Scottish Artists 1750 – 1900: From Caledonia to the Continent¸The Queen’s Gallery, Buckingham Palace, London SW1, until 9th October 2016
This is a somewhat personal exhibition in the fact that it reveals royal patronage of Scottish artists starting with George III’s of Allan Ramsay who painted the King’s well known State portrait and was appointed Principal Painter in Ordinary to His Majesty. He also painted a delightful picture of Queen Charlotte and her Two Eldest Sons which conveys an atmosphere of domesticity in what is obviously a royal portrait.
One can easily see why George IV, as Prince Regent and King, liked the work of Sir David Wilkie since his scenes of everyday Scottish life echo the Dutch genre paintings so loved by the monarch. Following Wilkie’s trip to Continental Europe after a nervous breakdown he returned with a much more open style of painting and in 1828 George purchased five of his continental works, including ones set in Spain and appointed him as his Principal Painter in Ordinary.
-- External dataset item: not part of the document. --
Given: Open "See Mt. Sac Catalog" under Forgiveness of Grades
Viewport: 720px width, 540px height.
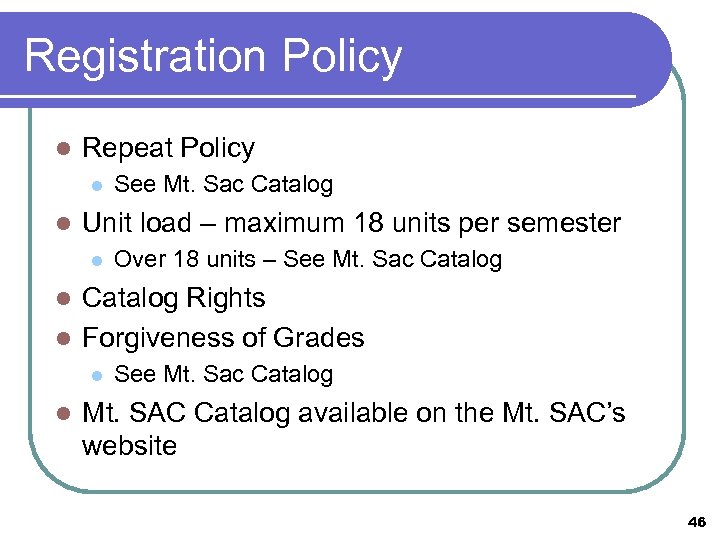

A post that Wilkie continued to hold under William IV and Queen Victoria until his death in 1841.
Queen Victoria and her husband Prince Albert (Prince Consort) were active supporters of the Arts and some Scottish artists such as Sir Joseph Noël Paton (1821–1901), David Roberts (1796–1864), James Giles (1801–1870) and John Phillip (1817–1867) painted pictures that were Christmas and birthday presents between the couple. Queen Victoria favoured Scottish landscapes while Prince Albert, an admirer of early Italian art, was impressed by the works of William Dyce. Their interests also included works depicting the Middle East and Spanish life.
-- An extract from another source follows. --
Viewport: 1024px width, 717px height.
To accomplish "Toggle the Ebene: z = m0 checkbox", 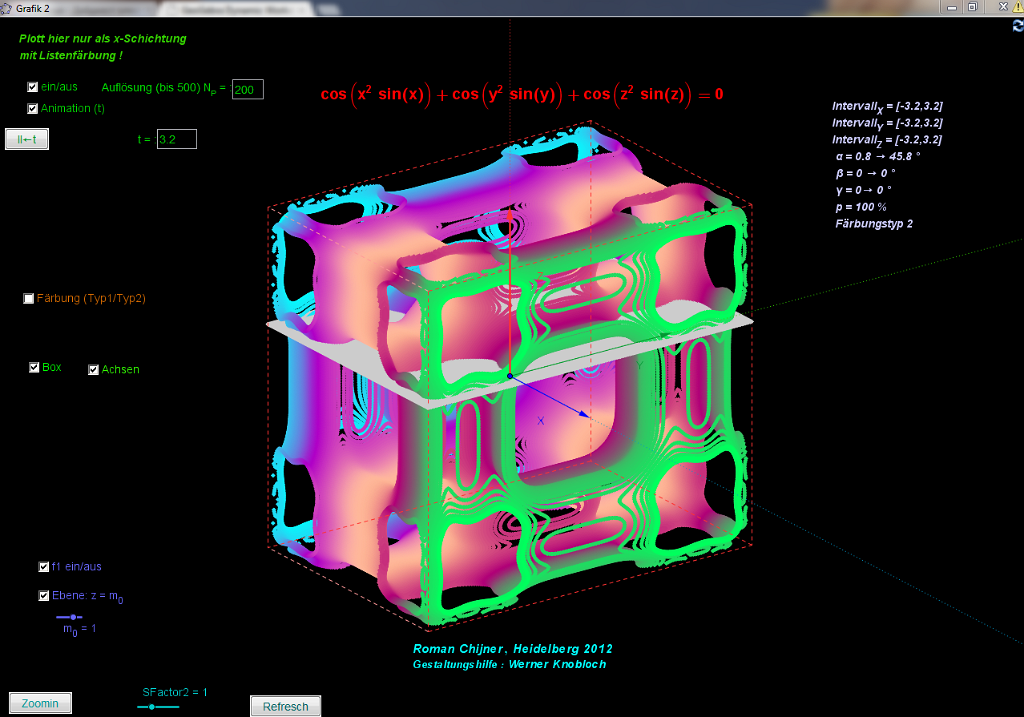I will 44,596.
In 1888 the future Edward VII was presented with two albums of works by member of the Glasgow Art Club when he went to open the Glasgow International Exhibition of Science, Art and Industry in the city’s Kelvingrove Park, including the one shown here.
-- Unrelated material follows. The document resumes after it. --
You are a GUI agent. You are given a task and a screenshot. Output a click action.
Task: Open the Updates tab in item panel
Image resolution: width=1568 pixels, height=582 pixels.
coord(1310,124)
There is also a group of furniture – a writing table and a pair of tables – supplied by the Edinburgh firm of Young, Trotter and Hamilton to the Palace of Holyroodhouse for the comte d’Artois, younger brother of Louis XVI and the future Charles X of France. Fleeing from large debts on the Continent he was offered shelter at Holryroodhouse in 1796 and remained there until 1803.